The House Baba Built
Told to Libby Koponen; illustrated by Ed Young
2011 (Little, Brown, and Co.)
Source: Orange County Public Library
Ed Young's father is concerned about his family's safety in 1935 Shanghai. He decides that they should move to the outskirts of the city to avoid the effects of the war with Japan. The land is too expensive for Baba to own, so he makes a unique deal with the landowner. He offers to build a spacious brick house with courtyards, gardens, and a swimming pool. After twenty years, Baba will turn over the house to the landowner. The deal is agreed upon and the resourceful Baba, who is an engineer, starts to design. What follows is a description of a family that thrives despite the threat of war and the hardships that have to be endured. Baba does everything with his family in mind and strives to help many others affected by the war. Later, after the children have grown up and the house turned over, Baba sends a letter with the following message which encapsulates his actions throughout the book:
You may put down as rule No. 1 that life is not rich not real unless you partake life with your fellow man.

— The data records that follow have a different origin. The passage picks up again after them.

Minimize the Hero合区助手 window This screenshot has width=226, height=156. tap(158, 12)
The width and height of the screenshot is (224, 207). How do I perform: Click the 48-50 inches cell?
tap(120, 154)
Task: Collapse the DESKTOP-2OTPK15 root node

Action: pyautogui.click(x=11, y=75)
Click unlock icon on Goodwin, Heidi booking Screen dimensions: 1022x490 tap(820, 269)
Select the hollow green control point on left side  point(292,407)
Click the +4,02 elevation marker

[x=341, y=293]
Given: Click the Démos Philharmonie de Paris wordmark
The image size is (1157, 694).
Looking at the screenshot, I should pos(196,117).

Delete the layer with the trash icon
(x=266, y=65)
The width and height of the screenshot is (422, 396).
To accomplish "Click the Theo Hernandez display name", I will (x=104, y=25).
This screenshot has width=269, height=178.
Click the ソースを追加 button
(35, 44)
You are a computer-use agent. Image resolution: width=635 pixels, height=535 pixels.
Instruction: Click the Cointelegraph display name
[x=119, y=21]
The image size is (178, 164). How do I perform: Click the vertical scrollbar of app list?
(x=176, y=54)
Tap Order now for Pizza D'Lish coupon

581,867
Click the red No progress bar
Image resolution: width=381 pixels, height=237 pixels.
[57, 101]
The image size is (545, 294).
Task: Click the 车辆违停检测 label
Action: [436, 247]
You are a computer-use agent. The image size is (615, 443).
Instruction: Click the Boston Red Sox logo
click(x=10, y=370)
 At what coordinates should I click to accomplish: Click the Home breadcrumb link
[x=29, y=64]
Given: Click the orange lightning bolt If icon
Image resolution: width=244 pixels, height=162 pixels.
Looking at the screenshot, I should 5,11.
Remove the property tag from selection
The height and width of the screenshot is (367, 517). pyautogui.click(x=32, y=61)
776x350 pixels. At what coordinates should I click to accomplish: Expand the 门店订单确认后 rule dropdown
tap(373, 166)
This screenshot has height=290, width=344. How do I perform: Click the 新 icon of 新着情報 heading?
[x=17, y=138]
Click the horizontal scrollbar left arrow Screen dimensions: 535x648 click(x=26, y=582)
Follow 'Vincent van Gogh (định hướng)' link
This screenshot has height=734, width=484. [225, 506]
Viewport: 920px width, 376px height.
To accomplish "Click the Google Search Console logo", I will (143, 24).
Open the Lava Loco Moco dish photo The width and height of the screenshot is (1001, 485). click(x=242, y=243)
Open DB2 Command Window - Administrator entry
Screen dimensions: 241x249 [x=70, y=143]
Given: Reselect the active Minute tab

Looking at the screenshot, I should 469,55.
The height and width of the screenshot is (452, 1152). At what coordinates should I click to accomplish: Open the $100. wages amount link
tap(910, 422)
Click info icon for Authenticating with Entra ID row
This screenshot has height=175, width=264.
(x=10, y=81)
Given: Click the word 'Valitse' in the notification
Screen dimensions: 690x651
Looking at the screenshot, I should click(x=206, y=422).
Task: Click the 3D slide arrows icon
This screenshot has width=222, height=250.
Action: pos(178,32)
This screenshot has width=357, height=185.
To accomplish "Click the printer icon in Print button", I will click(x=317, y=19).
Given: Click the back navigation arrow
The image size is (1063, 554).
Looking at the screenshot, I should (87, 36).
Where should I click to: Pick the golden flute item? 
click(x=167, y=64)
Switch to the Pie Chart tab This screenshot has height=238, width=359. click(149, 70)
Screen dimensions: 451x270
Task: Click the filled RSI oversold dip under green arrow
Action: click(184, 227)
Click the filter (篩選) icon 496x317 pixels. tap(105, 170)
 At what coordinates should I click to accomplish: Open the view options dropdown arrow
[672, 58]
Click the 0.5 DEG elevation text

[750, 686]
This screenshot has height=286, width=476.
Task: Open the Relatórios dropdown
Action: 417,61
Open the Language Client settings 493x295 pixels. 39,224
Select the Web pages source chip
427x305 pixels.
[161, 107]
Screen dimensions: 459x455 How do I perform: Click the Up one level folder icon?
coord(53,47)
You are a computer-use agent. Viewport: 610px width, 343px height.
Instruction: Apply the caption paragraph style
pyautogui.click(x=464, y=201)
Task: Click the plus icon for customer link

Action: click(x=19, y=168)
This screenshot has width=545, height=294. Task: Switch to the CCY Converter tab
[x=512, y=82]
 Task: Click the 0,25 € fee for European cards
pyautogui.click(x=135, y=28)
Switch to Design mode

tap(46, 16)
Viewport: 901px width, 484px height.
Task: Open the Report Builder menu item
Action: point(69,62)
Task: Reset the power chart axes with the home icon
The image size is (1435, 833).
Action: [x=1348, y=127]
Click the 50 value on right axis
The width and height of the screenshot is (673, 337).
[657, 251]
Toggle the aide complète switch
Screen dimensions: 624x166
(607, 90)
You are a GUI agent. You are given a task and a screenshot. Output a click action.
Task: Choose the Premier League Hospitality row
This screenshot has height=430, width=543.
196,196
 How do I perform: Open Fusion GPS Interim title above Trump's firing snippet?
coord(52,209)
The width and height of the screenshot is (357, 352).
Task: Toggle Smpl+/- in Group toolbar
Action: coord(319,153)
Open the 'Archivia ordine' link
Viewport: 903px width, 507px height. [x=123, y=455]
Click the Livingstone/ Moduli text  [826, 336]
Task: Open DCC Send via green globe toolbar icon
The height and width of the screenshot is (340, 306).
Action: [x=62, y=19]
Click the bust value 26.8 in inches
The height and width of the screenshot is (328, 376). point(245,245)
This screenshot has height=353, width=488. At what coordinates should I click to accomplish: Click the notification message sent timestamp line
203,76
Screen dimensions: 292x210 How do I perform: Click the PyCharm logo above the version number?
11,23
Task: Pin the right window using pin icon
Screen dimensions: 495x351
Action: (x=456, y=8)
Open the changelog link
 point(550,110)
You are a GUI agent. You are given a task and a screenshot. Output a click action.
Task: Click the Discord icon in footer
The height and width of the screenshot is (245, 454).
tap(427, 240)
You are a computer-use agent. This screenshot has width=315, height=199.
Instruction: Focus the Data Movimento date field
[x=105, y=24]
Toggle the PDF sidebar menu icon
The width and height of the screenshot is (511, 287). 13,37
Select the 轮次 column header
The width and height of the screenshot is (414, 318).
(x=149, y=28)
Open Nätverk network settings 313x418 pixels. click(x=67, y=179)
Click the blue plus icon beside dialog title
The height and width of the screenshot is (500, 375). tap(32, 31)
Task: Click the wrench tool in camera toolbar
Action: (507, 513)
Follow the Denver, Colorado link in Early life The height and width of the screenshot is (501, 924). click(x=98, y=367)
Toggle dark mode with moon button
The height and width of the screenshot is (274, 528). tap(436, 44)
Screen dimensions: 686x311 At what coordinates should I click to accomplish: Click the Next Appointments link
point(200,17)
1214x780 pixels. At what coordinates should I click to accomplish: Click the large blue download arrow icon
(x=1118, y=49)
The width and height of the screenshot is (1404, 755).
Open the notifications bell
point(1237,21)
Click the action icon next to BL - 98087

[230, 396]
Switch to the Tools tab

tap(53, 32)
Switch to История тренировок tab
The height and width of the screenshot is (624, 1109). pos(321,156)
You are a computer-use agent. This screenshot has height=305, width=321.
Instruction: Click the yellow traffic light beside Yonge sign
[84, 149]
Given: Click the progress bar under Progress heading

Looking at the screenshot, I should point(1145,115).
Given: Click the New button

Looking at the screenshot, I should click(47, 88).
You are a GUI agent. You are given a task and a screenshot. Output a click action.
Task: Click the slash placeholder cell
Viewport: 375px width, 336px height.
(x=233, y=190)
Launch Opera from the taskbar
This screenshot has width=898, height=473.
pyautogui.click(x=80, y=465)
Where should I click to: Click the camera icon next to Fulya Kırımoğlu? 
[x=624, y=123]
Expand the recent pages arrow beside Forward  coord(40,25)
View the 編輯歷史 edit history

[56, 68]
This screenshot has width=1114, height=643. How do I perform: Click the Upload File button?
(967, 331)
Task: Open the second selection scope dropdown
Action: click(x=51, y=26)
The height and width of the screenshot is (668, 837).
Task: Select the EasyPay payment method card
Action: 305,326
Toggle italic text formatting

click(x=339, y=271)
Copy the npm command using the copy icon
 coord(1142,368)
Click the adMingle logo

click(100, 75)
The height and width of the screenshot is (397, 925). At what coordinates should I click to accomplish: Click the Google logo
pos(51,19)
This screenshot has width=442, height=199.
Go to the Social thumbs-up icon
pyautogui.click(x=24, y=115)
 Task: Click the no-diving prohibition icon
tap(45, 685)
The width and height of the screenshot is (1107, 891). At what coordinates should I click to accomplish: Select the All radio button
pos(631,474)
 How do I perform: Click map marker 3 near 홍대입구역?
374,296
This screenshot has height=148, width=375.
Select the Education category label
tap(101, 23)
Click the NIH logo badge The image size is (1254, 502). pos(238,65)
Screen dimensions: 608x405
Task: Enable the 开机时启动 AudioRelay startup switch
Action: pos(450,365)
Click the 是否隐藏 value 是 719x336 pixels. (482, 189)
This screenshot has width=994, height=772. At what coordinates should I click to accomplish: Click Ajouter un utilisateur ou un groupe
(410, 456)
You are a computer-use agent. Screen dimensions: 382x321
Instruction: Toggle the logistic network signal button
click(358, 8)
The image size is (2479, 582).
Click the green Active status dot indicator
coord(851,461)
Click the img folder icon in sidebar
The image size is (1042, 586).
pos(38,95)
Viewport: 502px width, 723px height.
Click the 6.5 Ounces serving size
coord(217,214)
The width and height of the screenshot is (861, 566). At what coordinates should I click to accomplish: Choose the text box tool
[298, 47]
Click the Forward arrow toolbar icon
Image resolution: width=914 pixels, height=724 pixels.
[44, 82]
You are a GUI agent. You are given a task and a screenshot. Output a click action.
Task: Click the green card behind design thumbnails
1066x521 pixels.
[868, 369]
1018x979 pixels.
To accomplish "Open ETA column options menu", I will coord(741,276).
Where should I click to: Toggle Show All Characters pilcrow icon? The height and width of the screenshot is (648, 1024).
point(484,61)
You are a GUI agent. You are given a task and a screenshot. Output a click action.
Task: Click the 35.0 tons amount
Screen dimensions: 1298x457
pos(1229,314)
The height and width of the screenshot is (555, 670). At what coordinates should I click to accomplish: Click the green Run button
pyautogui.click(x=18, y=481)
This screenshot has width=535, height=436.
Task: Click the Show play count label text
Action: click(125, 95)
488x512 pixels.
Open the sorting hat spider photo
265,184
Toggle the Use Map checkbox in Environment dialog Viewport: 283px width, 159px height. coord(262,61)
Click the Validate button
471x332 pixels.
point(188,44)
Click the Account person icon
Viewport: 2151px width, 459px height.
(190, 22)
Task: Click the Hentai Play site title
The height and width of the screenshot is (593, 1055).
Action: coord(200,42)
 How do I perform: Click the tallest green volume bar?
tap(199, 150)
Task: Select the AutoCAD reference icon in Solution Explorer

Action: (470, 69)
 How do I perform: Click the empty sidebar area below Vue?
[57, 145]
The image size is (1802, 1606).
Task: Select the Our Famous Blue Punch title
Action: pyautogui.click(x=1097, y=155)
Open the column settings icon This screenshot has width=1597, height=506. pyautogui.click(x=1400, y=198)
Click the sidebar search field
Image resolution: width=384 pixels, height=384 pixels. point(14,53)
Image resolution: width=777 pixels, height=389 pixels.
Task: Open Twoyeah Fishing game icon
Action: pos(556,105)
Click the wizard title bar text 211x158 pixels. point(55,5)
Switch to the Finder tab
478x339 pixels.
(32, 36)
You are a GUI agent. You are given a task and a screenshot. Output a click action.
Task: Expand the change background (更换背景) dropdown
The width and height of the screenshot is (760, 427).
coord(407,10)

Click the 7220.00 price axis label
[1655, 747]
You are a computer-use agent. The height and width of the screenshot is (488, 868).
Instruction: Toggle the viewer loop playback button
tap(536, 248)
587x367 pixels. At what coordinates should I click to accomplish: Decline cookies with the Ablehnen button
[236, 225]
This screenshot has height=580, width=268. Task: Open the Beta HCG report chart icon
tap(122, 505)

A successful life and a happy life is one as measured by how much you have accomplished for others and not one as measured by how much you've done for yourself.
The House Baba Built is an extraordinary book that combines a poignant autobiographical story with multimedia artwork by one of the best children's book illustrators of all time. Ed Young combines family photographs with illustrations and collage cutouts to tell the story of his childhood and deliver a message given to him by his beloved Baba. In addition to the storytelling and incredible artwork, there is a timeline, a four page blueprint of the house that folds out, and several city maps. This book begs to be a part of a unit on autobiographical picture books. You could include Allen Say's Grandfather's Journey, Peter Sis's The Wall, and James Stevenson's When I Was Nine. I would also consider using this book to compare children today to those of Young's childhood. You could create a Venn diagram to compare the two eras.